Question

Two identical containers each of volume $V_0$ are joined by a small pipe. The containers contain identical gases at temperature $T_0$ and pressure $P_0$. One container is heated to temperature $2T_0$ while maintaining the other at the same temperature.
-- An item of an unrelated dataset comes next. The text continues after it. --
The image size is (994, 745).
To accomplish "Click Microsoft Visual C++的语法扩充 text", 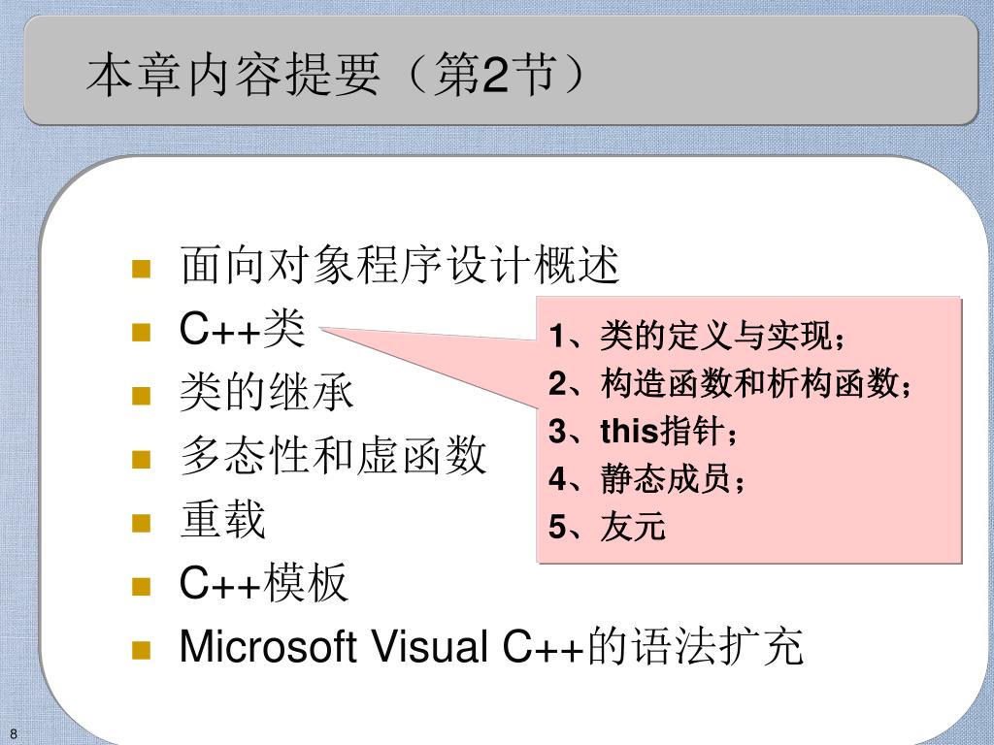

The common pressure of the gas is $P$ and $n$ is the number of moles of gas in container at temperature $2T_0$ :

• A. $p=2p_0$
• B. $p=\frac{1}{3}{p}_0$
• C. $n=\frac{2}{3}\frac{p_0{V}_0}{R{T}_0}$
• D. $n=\frac{3}{2}\frac{p_0{V}_0}{R{T}_0}$

Answer 1

The correct option is C $n=\frac{2}{3}\frac{p_0{V}_0}{R{T}_0}$

Initially for container, $p_0{V}_0=n_{0}R{T}_0$

for container $B$, $p_0{V}_0=n_{0}R{T}_0$

$n_0=\frac{p_0{V}_0}{R{T}_0}$

Total number of moles $n_0+n_0=2n_0$

Since, even on heating the total number of moles is conserved

Hence, $n_1+n_2=2n_0...\left(i\right)$

If $p$ be the common pressure, then

For container $A$, $p{V}_0=n_{1}R2T_0\therefore n_1=\frac{p{V}_0}{2R{T}_0}$

For container $B$ ${pV}_0=n_{2}R{T}_0\therefore n_2=\frac{p{V}_0}{R{T}_0}$

substituting the value of $n_0,n_1$ and $n_2$ in Eq. (i)

we get

$\frac{p{V}_0}{2R{T}_0}+\frac{p{V}_0}{R{T}_0}=2\frac{p{V}_0}{R{T}_0}\Rightarrow p=\frac{4}{3}{p}_0$

Number of moles in container $A$ (at temperature $2T_0$)

$=n_1=\frac{p{V}_0}{2R{T}_0}=\left(\frac{4}{3}{p}_0\right)\frac{V_0}{2R{T}_0}$

$=\frac{2}{3}\frac{p{V}_0}{R{T}_0}$